Nachmanoff: "Don Cheadle was a great partner to have as an actor and producer. [Guy and Don] really had a filmmaker approach to it. Not unlike Guy, [Don] was really interested because of the project, and that gave me these allies essentially in the filmmaking process. We're all taking it as the film itself is what's important here, not my great scene or my great line. And the same thing with me; it's not about my perfect line in the script or my beautiful shot. We have a great idea for what we're trying to do. As we said, it's an ambitious blend of different things, it's a challenge in the marketplace, but we're going to go for it. We're not going to pull any punches. We're going to say, 'can we make a film like this and get it out there and actually have people go see it and have it be a success?' Who knows, but I'll guarantee you one thing, we're going to try and we're not going to take the easy way out. And the only way to do that was to have all of my key partners on board, and I would very much put Don in that camp. He was as interested in doing as much work with me on Guy's part as he was his own."
Nachmanoff on His Next Project
He's finished helping write the Jake Gyllenhaal-led Prince of Persia and surely has other scripts on the horizon, but what about Nachmanoff's next directing endeavor? While he hasn't gone blockbuster big with Traitor, he has aimed pretty high and challenged himself right out of the gate. I'm definitely interested what he does next, but it looks like we don't have an answer what that might be just yet.

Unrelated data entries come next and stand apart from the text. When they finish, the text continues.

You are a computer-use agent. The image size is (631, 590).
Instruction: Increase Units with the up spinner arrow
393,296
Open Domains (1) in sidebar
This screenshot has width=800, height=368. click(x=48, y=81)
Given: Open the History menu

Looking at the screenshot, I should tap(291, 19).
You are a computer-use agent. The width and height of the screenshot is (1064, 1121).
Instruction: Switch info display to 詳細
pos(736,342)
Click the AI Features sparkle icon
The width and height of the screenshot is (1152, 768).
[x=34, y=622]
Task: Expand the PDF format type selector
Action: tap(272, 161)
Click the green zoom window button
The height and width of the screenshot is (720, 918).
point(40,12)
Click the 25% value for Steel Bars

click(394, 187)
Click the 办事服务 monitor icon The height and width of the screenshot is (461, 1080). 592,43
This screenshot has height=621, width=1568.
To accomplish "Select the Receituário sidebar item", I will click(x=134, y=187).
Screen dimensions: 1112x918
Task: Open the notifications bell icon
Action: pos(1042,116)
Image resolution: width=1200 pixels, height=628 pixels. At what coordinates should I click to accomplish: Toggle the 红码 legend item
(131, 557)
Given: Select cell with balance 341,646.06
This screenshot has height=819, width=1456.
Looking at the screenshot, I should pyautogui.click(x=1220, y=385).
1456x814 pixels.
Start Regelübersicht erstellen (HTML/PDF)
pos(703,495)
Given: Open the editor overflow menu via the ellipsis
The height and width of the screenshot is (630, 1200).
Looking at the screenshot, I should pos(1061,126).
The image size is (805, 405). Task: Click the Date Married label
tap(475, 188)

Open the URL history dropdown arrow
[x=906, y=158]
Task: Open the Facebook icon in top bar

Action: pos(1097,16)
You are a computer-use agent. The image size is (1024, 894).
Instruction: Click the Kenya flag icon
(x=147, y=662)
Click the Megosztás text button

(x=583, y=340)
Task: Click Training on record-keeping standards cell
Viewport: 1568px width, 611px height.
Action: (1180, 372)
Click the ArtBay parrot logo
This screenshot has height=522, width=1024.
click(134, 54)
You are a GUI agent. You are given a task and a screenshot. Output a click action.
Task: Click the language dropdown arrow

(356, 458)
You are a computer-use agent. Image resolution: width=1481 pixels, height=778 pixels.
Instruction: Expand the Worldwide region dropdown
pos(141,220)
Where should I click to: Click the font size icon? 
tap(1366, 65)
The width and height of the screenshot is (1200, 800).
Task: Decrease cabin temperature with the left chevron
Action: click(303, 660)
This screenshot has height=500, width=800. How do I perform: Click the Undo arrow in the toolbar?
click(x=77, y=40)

Nachmanoff: "I don't know. I'm looking for something that I can also get excited about as this project… something that I feel is as ambitious and thought-provoking, but also entertaining for an audience. I haven't found exactly the right thing. Obviously, The Day After Tomorrow and Prince of Persia are on this really big Hollywood scale -- I don't think that's probably what I would go to next as a director. But, I like good story-telling. And maybe, like Guy, who's done every type of movie you can imagine… I would aspire to have such a varied career. It's harder for a director to have as varied career as an actor, because you just don't get as many at-bats. And, frankly, it's hard to come up with the ideas for a new movie. But, I guess I would make any movie that I would like to go see."
Pearce on Batman Rumors
Ever since Christopher Nolan started with The Dark Knight, there have been rumors that Guy Pearce might have a part in the franchise. After all, Nolan and Pearce worked together on the unparalleled Memento back 2000, and Pearce definitely has an unique presence and range that would benefit what is now an immensely successful storyline. Being a tad squirrelly, I decided to take a shot and ask if there was anything of note happening on that front.
Pearce: "Are there more rumors? I guess my name will keep popping up until we potentially work together again, and people will go, 'Yup, see, we knew!'"
Sadly, there doesn't seem to be much there at present. However, and not surprisingly, Pearce said that he is definitely interested in working with Nolan again. We can only hope!
I definitely want to thank Nachmanoff and Pearce for taking the time to speak to us. It was great to hear some of the thinking that went into Traitor, which is definitely worth catching this week. Look for my review later this week where I'll dig a bit deeper into how the film actually performs, considering what the guys have told you of the movie here. Traitor hits theaters on Wednesday, August 27th.